Exercise‐induced lipid peroxidation: Implications for deoxyribonucleic acid damage and systemic free radical generation

Exercise‐induced deoxyribonucleic acid (DNA) damage is often associated with an increase in free radicals; however, there is a lack of evidence examining the two in parallel. This study tested the hypothesis that high‐intensity exercise has the ability to produce free radicals that may be capable of causing DNA damage.
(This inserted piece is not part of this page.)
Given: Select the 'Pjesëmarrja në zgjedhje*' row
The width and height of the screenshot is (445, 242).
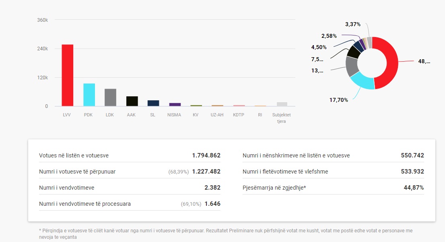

Twelve apparently healthy male subjects (age: 23 ± 4 years; stature: 181 ± 8 cm; body mass: 80 ± 9 kg; and VO_2max: 49 ± 5 ml/kg/min) performed three 5 min consecutive and incremental stages (40, 70, and 100% of VO_2max) of aerobic exercise with a 15‐min period separating each stage. Blood was drawn after each bout of exercise for the determination of ex vivo free radicals, DNA damage, protein carbonyls, lipid hydroperoxide (LOOH) concentration, and a range of lipid‐soluble antioxidants. Lipid‐derived oxygen‐centered free radicals (hyperfine coupling constants a_Nitrogen = 13.7 Gauss (G) and aβ_Hydrogen = 1.8 G) increased as a result of acute moderate and high‐intensity exercise (P < 0.05), while DNA damage was also increased (P < 0.05). Systemic changes were observed in LOOH and for lipid‐soluble antioxidants throughout exercise (P < 0.05); however, there was no observed change in protein carbonyl concentration (P > 0.05). These findings identify lipid‐derived free radical species as possible contributors to peripheral mononuclear cell DNA damage in the human exercising model. This damage occurs in the presence of lipid oxidation but in the absence of any change to protein carbonyl concentration. The significance of these findings may have relevance in terms of immune function, the aging process, and the pathology of carcinogenesis. Environ. Mol. Mutagen. 52:35–42, 2011. © 2010 Wiley‐Liss, Inc.